#### EXTRAIT SÉLECTIONNÉ:
═══

« Je ne m'interdis pas une plus grande justice fiscale ». Au lendemain de son arrivée à Matignon, le Premier ministre Michel Barnier a brisé le tabou d'une possible hausse de la fiscalité en France. Totem du ministre de l'Economie sortant, Bruno Le Maire, la baisse des impôts portant sur les ménages et les entreprises est clairement un marqueur de la politique budgétaire des sept dernières années menée à Bercy. Le nouveau chef du gouvernement est toutefois resté relativement flou sur ses véritables intentions en matière de fiscalité jusqu'à présent.
Dans le contexte des finances publiques exsangues, le gouvernement Barnier est à la recherche de recettes publiques et de coupes pour tenter de résorber le déficit public. Prévu à 5,6% du PIB cette année - contre 5,1% auparavant -, le solde budgétaire de l'Hexagone s'enfonce dans la crise. À l'approche de la présentation du projet de loi de finances 2025 (PLF 2025) début octobre, la pression s'accentue sur les leviers fiscaux à activer. Après l'inspection générale des finances à Bercy il y a quelques jours, c'est au tour de l'ONG Oxfam de pointer les niches fiscales favorables aux plus grands héritages applicables en France.
« La taxation des super héritages est un débat démocratique important », souligne Cécile Duflot, directrice de l'ONG. « Il y a un casse-tête budgétaire et les débats portent surtout sur les coups de rabot. Le débat sur les recettes est très difficile », regrette l'ancienne ministre du Logement.

═══

#### ENREGISTREMENTS:
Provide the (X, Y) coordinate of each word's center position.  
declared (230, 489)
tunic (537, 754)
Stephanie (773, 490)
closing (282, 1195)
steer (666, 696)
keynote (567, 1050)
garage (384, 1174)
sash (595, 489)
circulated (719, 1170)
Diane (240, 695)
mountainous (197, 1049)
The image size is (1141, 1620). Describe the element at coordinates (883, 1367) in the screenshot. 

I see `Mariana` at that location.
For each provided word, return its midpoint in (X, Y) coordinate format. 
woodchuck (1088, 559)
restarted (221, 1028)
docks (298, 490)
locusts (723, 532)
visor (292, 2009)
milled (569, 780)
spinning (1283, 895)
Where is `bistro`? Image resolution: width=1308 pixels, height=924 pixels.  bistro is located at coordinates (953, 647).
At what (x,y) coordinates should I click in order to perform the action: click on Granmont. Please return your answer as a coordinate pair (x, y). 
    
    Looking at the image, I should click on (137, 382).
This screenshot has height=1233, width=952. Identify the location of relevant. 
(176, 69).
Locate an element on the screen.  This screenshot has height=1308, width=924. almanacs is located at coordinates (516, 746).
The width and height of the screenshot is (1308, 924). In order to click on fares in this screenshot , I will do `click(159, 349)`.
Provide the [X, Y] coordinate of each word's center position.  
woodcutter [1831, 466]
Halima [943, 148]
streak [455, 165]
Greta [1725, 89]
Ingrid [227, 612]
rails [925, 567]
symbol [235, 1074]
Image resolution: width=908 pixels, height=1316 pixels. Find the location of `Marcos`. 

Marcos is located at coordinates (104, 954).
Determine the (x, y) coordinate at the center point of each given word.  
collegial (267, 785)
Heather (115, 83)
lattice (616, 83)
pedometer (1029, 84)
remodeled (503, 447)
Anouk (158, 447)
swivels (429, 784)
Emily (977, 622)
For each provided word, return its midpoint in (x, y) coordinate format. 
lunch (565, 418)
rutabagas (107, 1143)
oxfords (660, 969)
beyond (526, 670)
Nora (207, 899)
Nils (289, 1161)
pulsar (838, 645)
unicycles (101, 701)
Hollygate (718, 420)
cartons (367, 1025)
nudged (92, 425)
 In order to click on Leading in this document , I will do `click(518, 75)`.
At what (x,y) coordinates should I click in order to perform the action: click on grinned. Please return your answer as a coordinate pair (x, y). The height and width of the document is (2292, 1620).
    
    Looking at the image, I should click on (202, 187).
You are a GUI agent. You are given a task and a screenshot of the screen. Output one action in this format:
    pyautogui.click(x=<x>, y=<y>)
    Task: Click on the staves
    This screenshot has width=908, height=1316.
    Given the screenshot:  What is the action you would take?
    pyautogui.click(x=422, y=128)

═══

#### TRAVAIL À RÉALISER:
Rendez en anglais cette phrase de l'extrait sur la fiscalité : « Dans le contexte des finances publiques exsangues, le gouvernement Barnier est à la recherche de recettes publiques et de coupes pour tenter de résorber le déficit public. » Appuyez-vous uniquement sur l'extrait.

#### RÉSULTAT:
With public finances drained, the Barnier government is looking for public revenue and cuts to try to reduce the public deficit.